L’égalité des droits… Mais les devoirs?

Pour une réelle égalité entre hommes et femmes, il faut plus d’équilibre dans la répartition des tâches ménagères.

Depuis plusieurs années, grace aux battailles et à l’engagement que nous connaissons tous, la femme a obtenu tant bien que mal les mêmes droits que l’homme au niveau social. Des droits… Mais les devoirs? Pourrait-on affirmer qu’au niveau domestique les hommes ont les mêmes devoirs que ceux qu’on demande implicitement aux femmes?

Nous nous trouvons maintenant dans la difficile situation où l’engagement féminin dans le domaine du travail n’est pas du tout soutenu par les hommes au niveau familial.

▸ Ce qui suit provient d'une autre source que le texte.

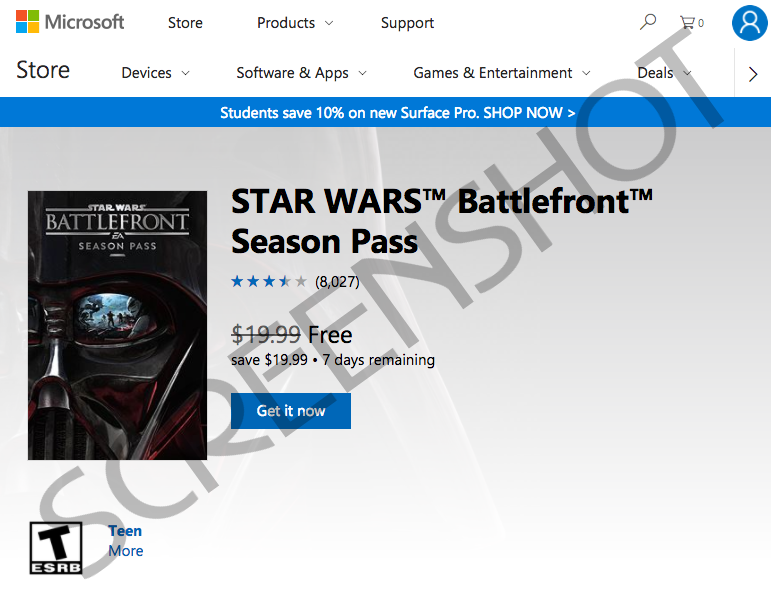Expand the Devices menu

(x=155, y=73)
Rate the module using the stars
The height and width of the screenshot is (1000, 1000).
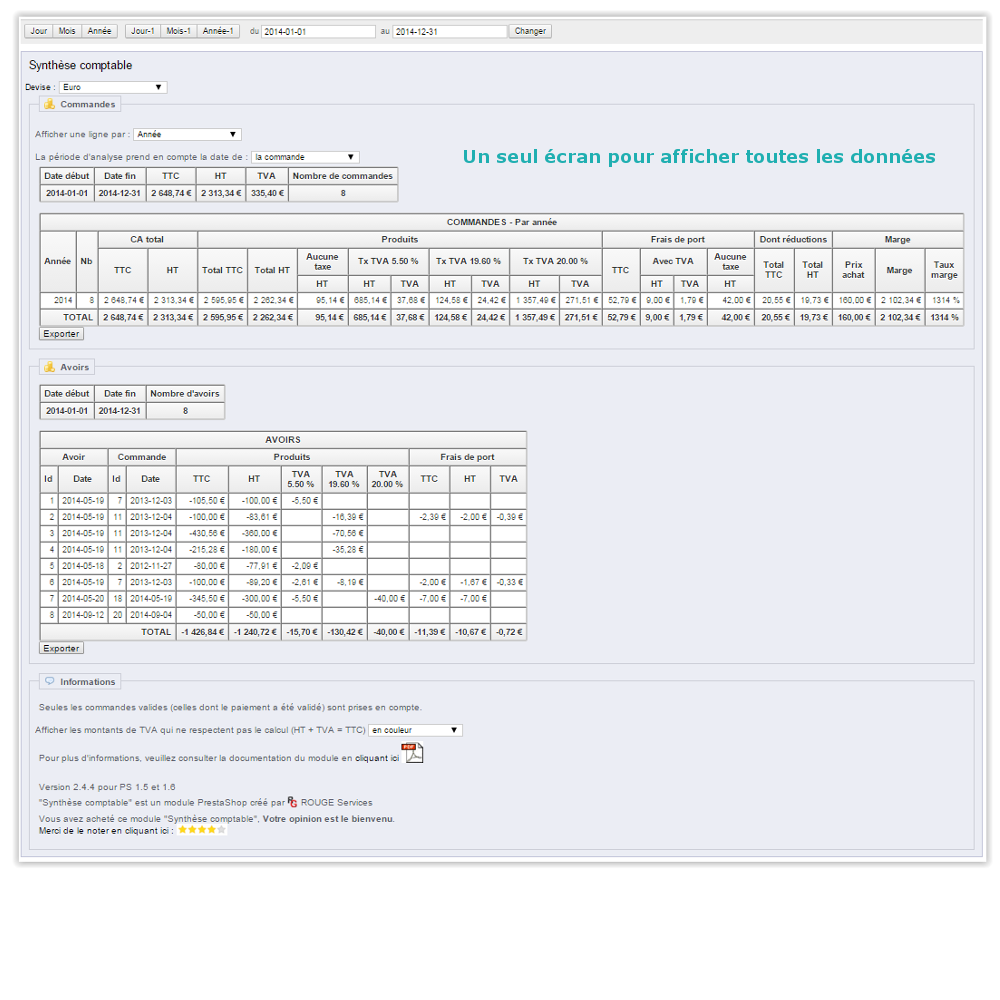pyautogui.click(x=202, y=830)
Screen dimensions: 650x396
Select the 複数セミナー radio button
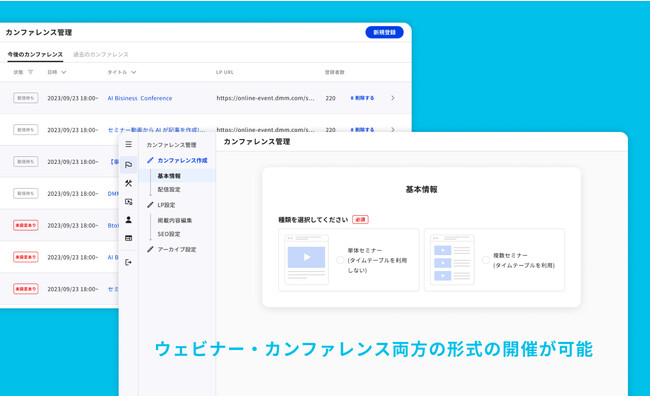[485, 260]
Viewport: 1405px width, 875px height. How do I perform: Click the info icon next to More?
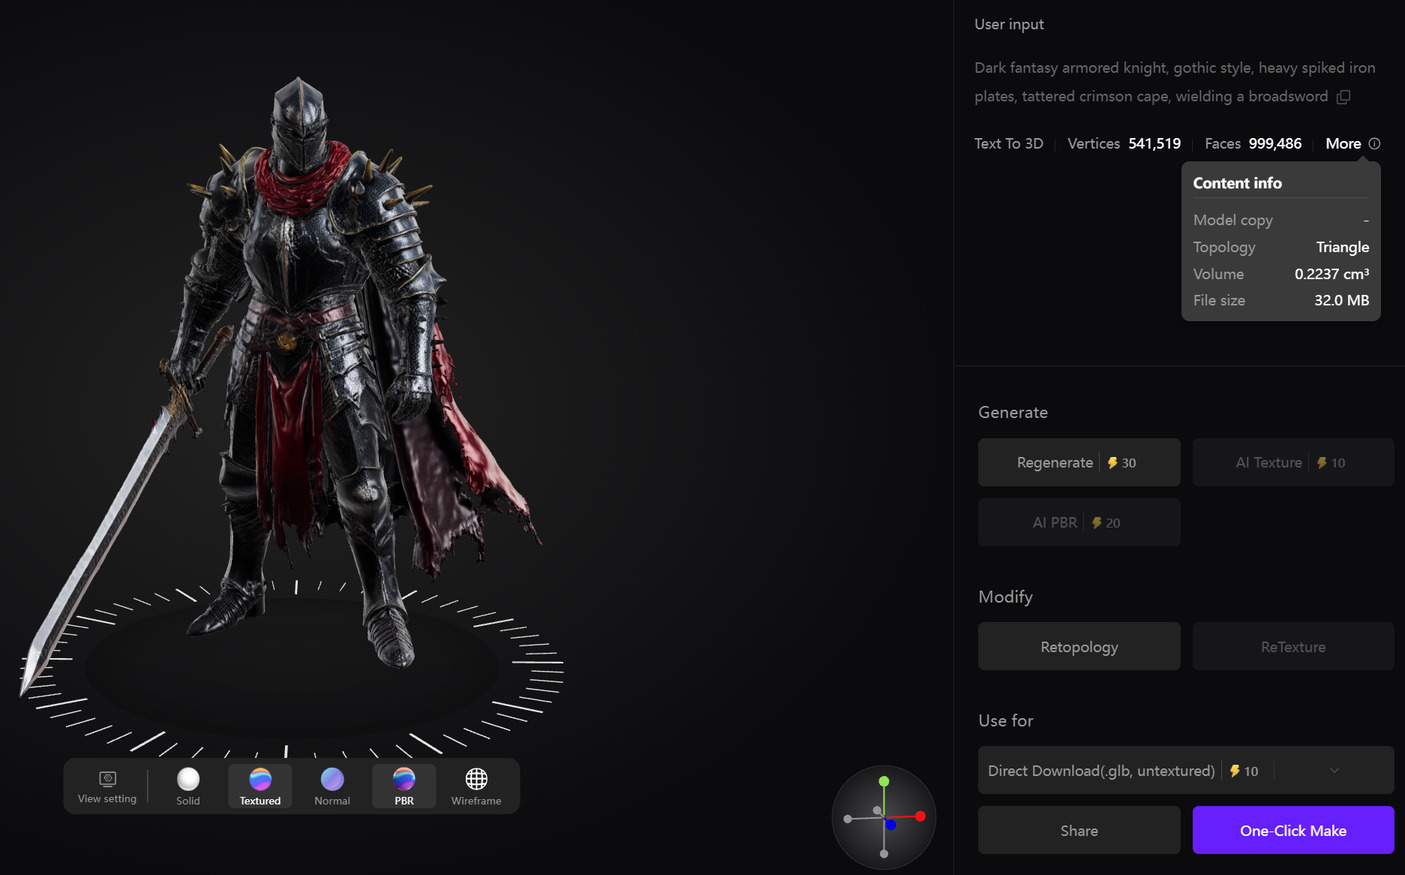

Quand un enfant naît, on accroche un ruban bleu à la porte, si c’est une fille, le ruban est rose.

Cependant, en grandisant la petite fille commence à porter du bleu, alors qu’il n’en est jamais de même pour les garçons. C’est à dire que pendant l’évolution des deux individus, c’est toujours la femme qui fait sien le champ masculin, mais jamais le contraire. Pourquoi? Porquoi tout ce qui est de pertinence féminine doit-il etre considéré humiliant ou inconvenant de la part des hommes? La séparation des sexes est rigoureusement maintenue en vie dès l’enfance, à partir des jeux, dont nous connaissons bien l’importance dans la formation de l’individu, jusqu’au différent fonctionnement émotif face aux évenements de la vie, où la femme peut pleurer, mais pas l’homme s’il est fort et digne de ce nom.

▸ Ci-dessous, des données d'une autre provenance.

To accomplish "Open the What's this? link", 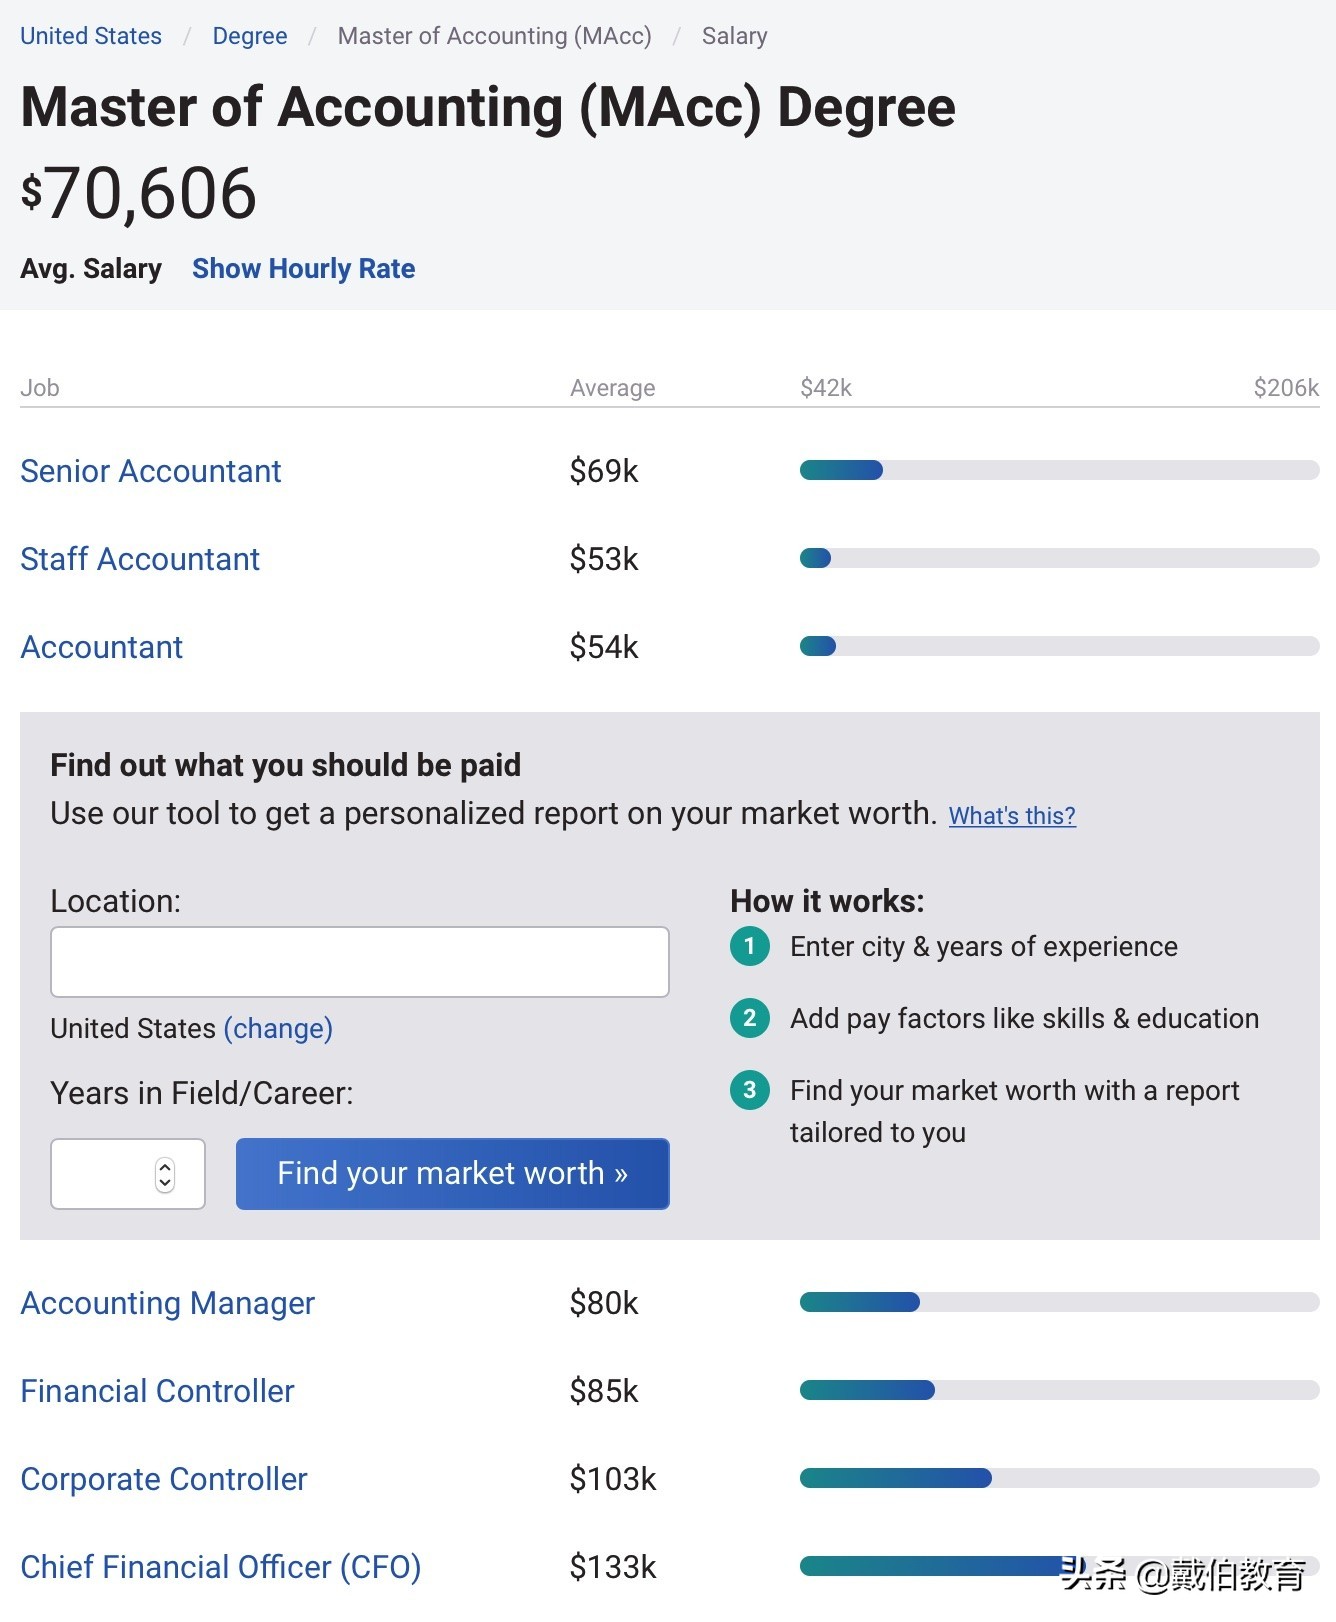I will coord(1012,816).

Lorsque l’on grandit et que l’on se marie, la femme est accompagnée à l’autel par son père et est symboliquement remise à un autre homme, et elle entre à faire partie de sa famille, moyennant la perte du plus précieux élément social, son identité. En effet dans de nombreux pays du monde, le nom de famille de la femme est éffacé au moment du mariage, pour etre remplacé par celui du mari. En Italie, nous nous limitons à mettre en évidence cette situation en maintenant le nom de jeune fille de la femme, mais en ajoutant “in” devant le nom du mari… N’est-ce pas un profond signal d’inégalité, puisqu’il n’est pas réciproque? Et que dire de l’interdiction imposée à la femme de transmettre son nom de famille à ses enfants? Même si on le désire, cela est impossible car la loi l’interdit. Avons-nous alors réellement les mêmes droits et les mêmes devoirs? Ou ne sommes-nous pas plutôt en train de continuer un processus commencé dans l’enfance, suivant deux rails parallèles destinés à se rencontrer seulement dans un point à l’infini, qui n’existe pas puisqu’il n’est qu’apparent?

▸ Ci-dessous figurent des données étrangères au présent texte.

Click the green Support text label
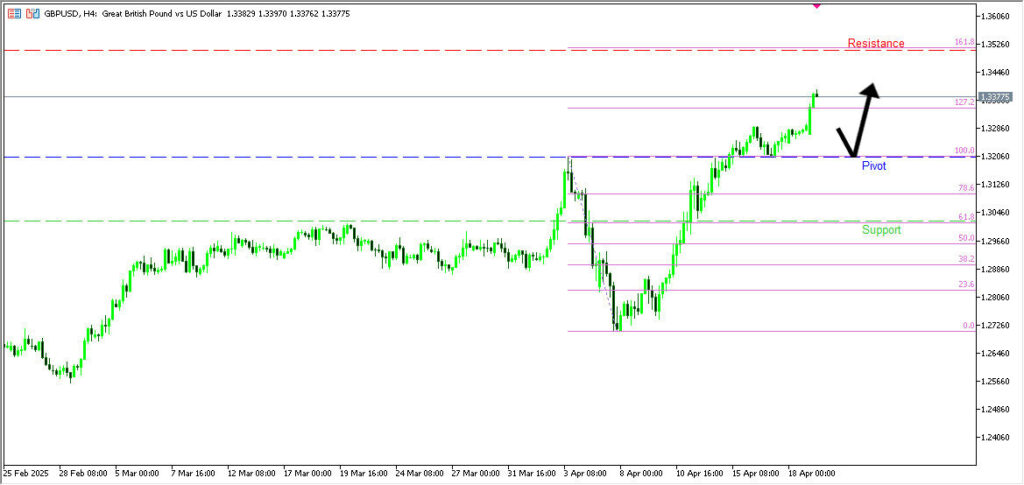Viewport: 1024px width, 485px height. 881,230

Aujourd’hui encore, malgré tous les efforts fournis pour le changement, les principes selon lesquels une femme n’est pas complète si elle ne sait pas accomplir les tâches ménagères, alors qu’on encense un homme qui pose une casserole sur le feu, sont actifs. Mais participer consciemment à un ménage familier, c’est autre chose et cela doit absolument passer à travers un changement radical de mentalité avant qu’à travers les faits. C’est le but de l’Association: faire en sorte que le travail ménager fasse partie de la pensée masculine comme une évidence quotidienne. Si nous les hommes commençons à voir cette activité comme une chose normale dans notre vie, lentement les barrières de genre s’éteindront, jusqu’à arriver à un futur, assez proche je l’éspère, où chaque individu sera libre de dérouler l’activité qui lui plaît le plus, au-delà de son sexe et sans subir le poids de la discrimination. Aucun homme ne sera jamais heureux de déclarer qu’il est homme au foyer si on ne commence pas à attribuer une dignité sociale à cette profession. Et aucune femme n’arrivera jamais à obtenir un poids social élevé tant qu’on ne l’autorisera pas à transmettre son nom de famille à ses propres enfants.